** DATA TO PROCESS follows **

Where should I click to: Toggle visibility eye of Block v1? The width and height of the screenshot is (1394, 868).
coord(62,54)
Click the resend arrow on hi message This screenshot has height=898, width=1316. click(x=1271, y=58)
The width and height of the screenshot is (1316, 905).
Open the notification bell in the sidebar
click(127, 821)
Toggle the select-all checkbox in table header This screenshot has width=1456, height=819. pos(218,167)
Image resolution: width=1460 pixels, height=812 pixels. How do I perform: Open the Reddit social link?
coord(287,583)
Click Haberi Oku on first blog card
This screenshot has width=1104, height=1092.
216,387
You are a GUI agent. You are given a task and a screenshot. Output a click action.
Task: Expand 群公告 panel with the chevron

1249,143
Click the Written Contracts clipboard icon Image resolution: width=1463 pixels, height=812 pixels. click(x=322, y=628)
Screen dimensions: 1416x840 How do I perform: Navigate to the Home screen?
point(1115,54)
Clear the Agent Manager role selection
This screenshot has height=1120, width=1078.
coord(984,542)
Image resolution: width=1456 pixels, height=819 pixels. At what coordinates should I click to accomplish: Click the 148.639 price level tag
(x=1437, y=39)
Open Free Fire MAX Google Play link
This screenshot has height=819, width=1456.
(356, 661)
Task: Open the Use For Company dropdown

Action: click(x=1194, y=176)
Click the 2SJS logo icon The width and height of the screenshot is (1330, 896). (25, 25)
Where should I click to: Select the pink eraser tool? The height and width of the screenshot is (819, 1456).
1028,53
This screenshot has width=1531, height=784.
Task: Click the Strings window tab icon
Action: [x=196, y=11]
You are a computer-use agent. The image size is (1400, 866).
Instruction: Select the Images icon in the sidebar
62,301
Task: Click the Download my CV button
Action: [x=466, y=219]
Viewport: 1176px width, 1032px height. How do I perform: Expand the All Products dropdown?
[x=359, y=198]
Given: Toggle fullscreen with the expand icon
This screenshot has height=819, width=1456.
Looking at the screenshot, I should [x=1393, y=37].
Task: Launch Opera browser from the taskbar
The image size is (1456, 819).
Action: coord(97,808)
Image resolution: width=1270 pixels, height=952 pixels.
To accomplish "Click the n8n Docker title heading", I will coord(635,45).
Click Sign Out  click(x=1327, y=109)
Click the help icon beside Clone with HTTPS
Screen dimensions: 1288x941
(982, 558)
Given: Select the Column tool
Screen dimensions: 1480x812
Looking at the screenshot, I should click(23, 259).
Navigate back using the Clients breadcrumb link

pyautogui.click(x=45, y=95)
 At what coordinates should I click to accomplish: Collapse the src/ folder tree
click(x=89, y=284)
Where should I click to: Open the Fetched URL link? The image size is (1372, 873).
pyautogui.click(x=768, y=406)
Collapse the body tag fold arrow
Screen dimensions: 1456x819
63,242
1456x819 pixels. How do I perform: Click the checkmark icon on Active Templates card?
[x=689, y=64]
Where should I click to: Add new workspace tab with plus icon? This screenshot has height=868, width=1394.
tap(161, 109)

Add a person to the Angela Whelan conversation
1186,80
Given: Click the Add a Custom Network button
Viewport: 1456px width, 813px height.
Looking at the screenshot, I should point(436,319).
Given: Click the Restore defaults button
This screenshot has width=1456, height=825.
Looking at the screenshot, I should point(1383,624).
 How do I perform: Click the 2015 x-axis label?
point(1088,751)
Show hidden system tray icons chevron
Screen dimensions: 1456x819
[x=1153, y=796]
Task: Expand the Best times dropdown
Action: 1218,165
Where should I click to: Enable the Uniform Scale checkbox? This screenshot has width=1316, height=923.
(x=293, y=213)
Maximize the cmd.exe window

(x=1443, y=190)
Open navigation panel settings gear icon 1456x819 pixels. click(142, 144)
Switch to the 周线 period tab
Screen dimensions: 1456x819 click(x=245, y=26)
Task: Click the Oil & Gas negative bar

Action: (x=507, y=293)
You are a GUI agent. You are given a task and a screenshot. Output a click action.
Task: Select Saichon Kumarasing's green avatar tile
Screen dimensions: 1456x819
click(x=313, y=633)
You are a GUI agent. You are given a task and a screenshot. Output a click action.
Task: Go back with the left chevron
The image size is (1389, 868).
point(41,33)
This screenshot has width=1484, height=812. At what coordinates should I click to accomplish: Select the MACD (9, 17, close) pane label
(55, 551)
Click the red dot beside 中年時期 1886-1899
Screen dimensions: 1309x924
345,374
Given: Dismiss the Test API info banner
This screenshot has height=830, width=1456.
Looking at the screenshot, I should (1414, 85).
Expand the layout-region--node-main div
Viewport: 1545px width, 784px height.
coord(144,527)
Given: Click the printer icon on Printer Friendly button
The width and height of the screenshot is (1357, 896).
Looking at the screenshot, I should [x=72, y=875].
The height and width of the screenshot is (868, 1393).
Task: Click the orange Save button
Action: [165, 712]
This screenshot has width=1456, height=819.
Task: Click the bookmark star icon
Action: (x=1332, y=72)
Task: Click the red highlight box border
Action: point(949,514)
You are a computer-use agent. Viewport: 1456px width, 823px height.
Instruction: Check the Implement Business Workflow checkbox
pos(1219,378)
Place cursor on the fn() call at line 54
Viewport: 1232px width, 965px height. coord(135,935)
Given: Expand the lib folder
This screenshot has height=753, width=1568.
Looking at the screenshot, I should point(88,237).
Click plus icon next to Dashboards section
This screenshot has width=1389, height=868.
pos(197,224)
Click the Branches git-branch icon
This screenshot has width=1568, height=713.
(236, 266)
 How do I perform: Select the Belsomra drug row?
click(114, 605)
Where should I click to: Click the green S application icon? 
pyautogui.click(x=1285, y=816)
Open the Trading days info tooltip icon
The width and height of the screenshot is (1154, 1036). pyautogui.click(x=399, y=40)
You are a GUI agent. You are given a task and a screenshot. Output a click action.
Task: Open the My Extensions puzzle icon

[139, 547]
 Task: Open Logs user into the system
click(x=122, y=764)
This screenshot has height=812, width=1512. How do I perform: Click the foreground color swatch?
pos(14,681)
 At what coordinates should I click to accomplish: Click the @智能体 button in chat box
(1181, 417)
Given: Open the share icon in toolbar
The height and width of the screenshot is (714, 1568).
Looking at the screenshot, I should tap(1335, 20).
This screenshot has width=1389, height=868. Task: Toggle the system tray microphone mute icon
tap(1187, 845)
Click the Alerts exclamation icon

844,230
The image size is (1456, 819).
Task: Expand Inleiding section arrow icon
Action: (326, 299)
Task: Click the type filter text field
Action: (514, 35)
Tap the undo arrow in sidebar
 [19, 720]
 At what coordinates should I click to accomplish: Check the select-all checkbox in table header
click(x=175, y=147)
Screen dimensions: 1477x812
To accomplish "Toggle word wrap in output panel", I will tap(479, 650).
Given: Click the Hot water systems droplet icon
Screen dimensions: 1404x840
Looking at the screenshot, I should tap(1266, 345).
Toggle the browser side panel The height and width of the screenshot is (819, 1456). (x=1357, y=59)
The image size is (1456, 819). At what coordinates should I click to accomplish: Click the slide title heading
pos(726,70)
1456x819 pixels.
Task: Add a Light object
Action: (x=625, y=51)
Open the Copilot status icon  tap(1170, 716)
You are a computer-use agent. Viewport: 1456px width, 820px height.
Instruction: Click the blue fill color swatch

** End of DATA TO PROCESS **

EXERCISE AIM:
The records above should be repeated word for word.

YOUR RESPONSE:
Where should I click to: Toggle visibility eye of Block v1? The width and height of the screenshot is (1394, 868).
coord(62,54)
Click the resend arrow on hi message This screenshot has height=898, width=1316. click(x=1271, y=58)
The width and height of the screenshot is (1316, 905).
Open the notification bell in the sidebar
click(127, 821)
Toggle the select-all checkbox in table header This screenshot has width=1456, height=819. pos(218,167)
Image resolution: width=1460 pixels, height=812 pixels. How do I perform: Open the Reddit social link?
coord(287,583)
Click Haberi Oku on first blog card
This screenshot has width=1104, height=1092.
216,387
You are a GUI agent. You are given a task and a screenshot. Output a click action.
Task: Expand 群公告 panel with the chevron

1249,143
Click the Written Contracts clipboard icon Image resolution: width=1463 pixels, height=812 pixels. click(x=322, y=628)
Screen dimensions: 1416x840 How do I perform: Navigate to the Home screen?
point(1115,54)
Clear the Agent Manager role selection
This screenshot has height=1120, width=1078.
coord(984,542)
Image resolution: width=1456 pixels, height=819 pixels. At what coordinates should I click to accomplish: Click the 148.639 price level tag
(x=1437, y=39)
Open Free Fire MAX Google Play link
This screenshot has height=819, width=1456.
(356, 661)
Task: Open the Use For Company dropdown

Action: click(x=1194, y=176)
Click the 2SJS logo icon The width and height of the screenshot is (1330, 896). (25, 25)
Where should I click to: Select the pink eraser tool? The height and width of the screenshot is (819, 1456).
1028,53
This screenshot has width=1531, height=784.
Task: Click the Strings window tab icon
Action: [x=196, y=11]
You are a computer-use agent. The image size is (1400, 866).
Instruction: Select the Images icon in the sidebar
62,301
Task: Click the Download my CV button
Action: [x=466, y=219]
Viewport: 1176px width, 1032px height. How do I perform: Expand the All Products dropdown?
[x=359, y=198]
Given: Toggle fullscreen with the expand icon
This screenshot has height=819, width=1456.
Looking at the screenshot, I should [x=1393, y=37].
Task: Launch Opera browser from the taskbar
The image size is (1456, 819).
Action: coord(97,808)
Image resolution: width=1270 pixels, height=952 pixels.
To accomplish "Click the n8n Docker title heading", I will coord(635,45).
Click Sign Out  click(x=1327, y=109)
Click the help icon beside Clone with HTTPS
Screen dimensions: 1288x941
(982, 558)
Given: Select the Column tool
Screen dimensions: 1480x812
Looking at the screenshot, I should click(23, 259).
Navigate back using the Clients breadcrumb link

pyautogui.click(x=45, y=95)
 At what coordinates should I click to accomplish: Collapse the src/ folder tree
click(x=89, y=284)
Where should I click to: Open the Fetched URL link? The image size is (1372, 873).
pyautogui.click(x=768, y=406)
Collapse the body tag fold arrow
Screen dimensions: 1456x819
63,242
1456x819 pixels. How do I perform: Click the checkmark icon on Active Templates card?
[x=689, y=64]
Where should I click to: Add new workspace tab with plus icon? This screenshot has height=868, width=1394.
tap(161, 109)

Add a person to the Angela Whelan conversation
1186,80
Given: Click the Add a Custom Network button
Viewport: 1456px width, 813px height.
Looking at the screenshot, I should point(436,319).
Given: Click the Restore defaults button
This screenshot has width=1456, height=825.
Looking at the screenshot, I should point(1383,624).
 How do I perform: Click the 2015 x-axis label?
point(1088,751)
Show hidden system tray icons chevron
Screen dimensions: 1456x819
[x=1153, y=796]
Task: Expand the Best times dropdown
Action: 1218,165
Where should I click to: Enable the Uniform Scale checkbox? This screenshot has width=1316, height=923.
(x=293, y=213)
Maximize the cmd.exe window

(x=1443, y=190)
Open navigation panel settings gear icon 1456x819 pixels. click(142, 144)
Switch to the 周线 period tab
Screen dimensions: 1456x819 click(x=245, y=26)
Task: Click the Oil & Gas negative bar

Action: (x=507, y=293)
You are a GUI agent. You are given a task and a screenshot. Output a click action.
Task: Select Saichon Kumarasing's green avatar tile
Screen dimensions: 1456x819
click(x=313, y=633)
You are a GUI agent. You are given a task and a screenshot. Output a click action.
Task: Go back with the left chevron
The image size is (1389, 868).
point(41,33)
This screenshot has width=1484, height=812. At what coordinates should I click to accomplish: Select the MACD (9, 17, close) pane label
(55, 551)
Click the red dot beside 中年時期 1886-1899
Screen dimensions: 1309x924
345,374
Given: Dismiss the Test API info banner
This screenshot has height=830, width=1456.
Looking at the screenshot, I should (1414, 85).
Expand the layout-region--node-main div
Viewport: 1545px width, 784px height.
coord(144,527)
Given: Click the printer icon on Printer Friendly button
The width and height of the screenshot is (1357, 896).
Looking at the screenshot, I should [x=72, y=875].
The height and width of the screenshot is (868, 1393).
Task: Click the orange Save button
Action: [165, 712]
This screenshot has width=1456, height=819.
Task: Click the bookmark star icon
Action: (x=1332, y=72)
Task: Click the red highlight box border
Action: point(949,514)
You are a computer-use agent. Viewport: 1456px width, 823px height.
Instruction: Check the Implement Business Workflow checkbox
pos(1219,378)
Place cursor on the fn() call at line 54
Viewport: 1232px width, 965px height. coord(135,935)
Given: Expand the lib folder
This screenshot has height=753, width=1568.
Looking at the screenshot, I should point(88,237).
Click plus icon next to Dashboards section
This screenshot has width=1389, height=868.
pos(197,224)
Click the Branches git-branch icon
This screenshot has width=1568, height=713.
(236, 266)
 How do I perform: Select the Belsomra drug row?
click(114, 605)
Where should I click to: Click the green S application icon? 
pyautogui.click(x=1285, y=816)
Open the Trading days info tooltip icon
The width and height of the screenshot is (1154, 1036). pyautogui.click(x=399, y=40)
You are a GUI agent. You are given a task and a screenshot. Output a click action.
Task: Open the My Extensions puzzle icon

[139, 547]
 Task: Open Logs user into the system
click(x=122, y=764)
This screenshot has height=812, width=1512. How do I perform: Click the foreground color swatch?
pos(14,681)
 At what coordinates should I click to accomplish: Click the @智能体 button in chat box
(1181, 417)
Given: Open the share icon in toolbar
The height and width of the screenshot is (714, 1568).
Looking at the screenshot, I should tap(1335, 20).
This screenshot has width=1389, height=868. Task: Toggle the system tray microphone mute icon
tap(1187, 845)
Click the Alerts exclamation icon

844,230
The image size is (1456, 819).
Task: Expand Inleiding section arrow icon
Action: (326, 299)
Task: Click the type filter text field
Action: (514, 35)
Tap the undo arrow in sidebar
 [19, 720]
 At what coordinates should I click to accomplish: Check the select-all checkbox in table header
click(x=175, y=147)
Screen dimensions: 1477x812
To accomplish "Toggle word wrap in output panel", I will tap(479, 650).
Given: Click the Hot water systems droplet icon
Screen dimensions: 1404x840
Looking at the screenshot, I should tap(1266, 345).
Toggle the browser side panel The height and width of the screenshot is (819, 1456). (x=1357, y=59)
The image size is (1456, 819). At what coordinates should I click to accomplish: Click the slide title heading
pos(726,70)
1456x819 pixels.
Task: Add a Light object
Action: (x=625, y=51)
Open the Copilot status icon  tap(1170, 716)
You are a computer-use agent. Viewport: 1456px width, 820px height.
Instruction: Click the blue fill color swatch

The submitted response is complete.